Mamá comió tanto pavo que en un momento imaginé que aquello le podía hacer mal. Pero enseguida pensé: ¡ah, que siga, aun si ella muriese, por lo menos una vez en la vida comería pavo de verdad!
La enorme falta de egoísmo me había transportado a nuestro infinito amor... Después vinieron unas uvas leves y unos dulces, que allá en mi tierra llevan el nombre de Bem-casados2. Pero ni siquiera este nombre peligroso se asoció al recuerdo de mi padre a quien el pavo había convertido en dignidad, en cosa verdadera, en culto puro de la contemplación.

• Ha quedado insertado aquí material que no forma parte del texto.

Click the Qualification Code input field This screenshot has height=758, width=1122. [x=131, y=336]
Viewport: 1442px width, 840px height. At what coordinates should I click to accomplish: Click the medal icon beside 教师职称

Nos levantamos. Eran casi las dos, estábamos todos alegres, relajados por las dos botellas de cerveza. Todos se iban a acostar, a dormir o a moverse en la cama, poco importa, porque es bueno el insomnio feliz. Lo endemoniado es que Rose, católica antes de ser Rose, había prometido esperarme con champagne. Para poder irme, mentí, dije que iba a una fiesta de un amigo, besé a mamá y le guiñé el ojo de modo que supiera a dónde es que iba y así hacerla sufrir un poco. A las otras mujeres las besé sin guiños. Y ahora, ¡Rose!...

1 Bandeirantes; pioneros paulistas que avanzaron hacia el interior en la colonización de tierras y que formaron las familias fundadoras de la ciudad de San Pablo (n. del t.).
2 Dulces que se entregan como regalos en los casamientos y que se hacen con bizcochuelo y dulce de leche (n. del t).